# [Directions for this task]
Please write out exactly the lines of the data below from the line holding "Click the warning" through the line holding "This screenshot has height=526, width=315.", and leave out the rest.
-- Provided information follows --
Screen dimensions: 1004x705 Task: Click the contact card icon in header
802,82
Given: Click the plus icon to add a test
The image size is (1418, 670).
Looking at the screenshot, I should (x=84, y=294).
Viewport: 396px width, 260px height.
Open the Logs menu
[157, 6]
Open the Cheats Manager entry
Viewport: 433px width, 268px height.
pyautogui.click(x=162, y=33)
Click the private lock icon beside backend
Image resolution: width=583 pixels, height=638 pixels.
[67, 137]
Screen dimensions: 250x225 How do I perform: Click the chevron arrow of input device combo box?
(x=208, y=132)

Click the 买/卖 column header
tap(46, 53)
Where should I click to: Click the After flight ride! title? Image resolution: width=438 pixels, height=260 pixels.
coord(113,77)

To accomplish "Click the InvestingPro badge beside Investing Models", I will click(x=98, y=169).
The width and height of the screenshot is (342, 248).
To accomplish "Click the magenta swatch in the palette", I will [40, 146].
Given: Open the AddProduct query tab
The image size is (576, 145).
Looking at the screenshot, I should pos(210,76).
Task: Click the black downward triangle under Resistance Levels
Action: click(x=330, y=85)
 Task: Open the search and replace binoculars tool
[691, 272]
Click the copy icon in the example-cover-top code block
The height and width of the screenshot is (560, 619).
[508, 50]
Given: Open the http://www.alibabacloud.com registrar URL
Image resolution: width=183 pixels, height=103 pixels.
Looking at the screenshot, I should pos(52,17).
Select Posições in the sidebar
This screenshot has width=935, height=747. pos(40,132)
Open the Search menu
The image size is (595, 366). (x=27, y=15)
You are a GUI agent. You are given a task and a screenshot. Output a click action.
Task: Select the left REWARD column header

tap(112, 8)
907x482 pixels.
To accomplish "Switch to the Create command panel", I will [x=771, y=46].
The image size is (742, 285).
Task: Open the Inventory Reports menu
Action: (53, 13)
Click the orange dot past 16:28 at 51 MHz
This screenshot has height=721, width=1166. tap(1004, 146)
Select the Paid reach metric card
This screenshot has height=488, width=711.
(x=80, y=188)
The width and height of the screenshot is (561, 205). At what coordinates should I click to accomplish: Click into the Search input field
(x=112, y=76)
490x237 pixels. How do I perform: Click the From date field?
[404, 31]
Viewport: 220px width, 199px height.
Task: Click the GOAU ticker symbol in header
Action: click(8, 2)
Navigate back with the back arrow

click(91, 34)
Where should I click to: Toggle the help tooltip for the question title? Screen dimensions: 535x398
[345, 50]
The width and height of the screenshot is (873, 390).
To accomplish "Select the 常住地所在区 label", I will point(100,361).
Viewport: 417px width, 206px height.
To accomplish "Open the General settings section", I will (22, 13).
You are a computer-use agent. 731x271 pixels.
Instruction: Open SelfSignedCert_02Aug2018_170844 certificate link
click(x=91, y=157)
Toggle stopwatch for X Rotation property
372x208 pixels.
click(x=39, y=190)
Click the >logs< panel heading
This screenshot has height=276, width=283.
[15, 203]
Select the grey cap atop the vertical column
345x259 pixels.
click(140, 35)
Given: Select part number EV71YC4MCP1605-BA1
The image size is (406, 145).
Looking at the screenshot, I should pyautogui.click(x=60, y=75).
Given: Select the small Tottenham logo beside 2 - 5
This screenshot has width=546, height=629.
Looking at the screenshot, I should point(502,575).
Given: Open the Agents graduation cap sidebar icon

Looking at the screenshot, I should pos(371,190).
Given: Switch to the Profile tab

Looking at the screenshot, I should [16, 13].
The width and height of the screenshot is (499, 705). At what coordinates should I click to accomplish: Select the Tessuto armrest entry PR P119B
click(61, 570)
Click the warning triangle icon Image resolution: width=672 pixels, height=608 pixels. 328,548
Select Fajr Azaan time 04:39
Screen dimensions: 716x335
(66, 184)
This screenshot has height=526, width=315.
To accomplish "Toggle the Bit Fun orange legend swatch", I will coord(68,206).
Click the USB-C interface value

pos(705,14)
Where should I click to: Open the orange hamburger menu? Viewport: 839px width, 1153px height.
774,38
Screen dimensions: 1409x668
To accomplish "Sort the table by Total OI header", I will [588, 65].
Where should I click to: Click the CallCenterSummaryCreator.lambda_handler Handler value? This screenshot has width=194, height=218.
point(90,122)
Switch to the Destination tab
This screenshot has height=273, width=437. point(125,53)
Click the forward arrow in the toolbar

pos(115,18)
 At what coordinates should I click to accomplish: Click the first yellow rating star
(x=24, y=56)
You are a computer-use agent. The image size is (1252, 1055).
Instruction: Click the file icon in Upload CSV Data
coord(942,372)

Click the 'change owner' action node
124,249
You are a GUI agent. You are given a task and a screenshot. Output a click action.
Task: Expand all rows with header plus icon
-- Provided information concluded --
# [Result]
Click the warning triangle icon Image resolution: width=672 pixels, height=608 pixels. 328,548
Select Fajr Azaan time 04:39
Screen dimensions: 716x335
(66, 184)
This screenshot has height=526, width=315.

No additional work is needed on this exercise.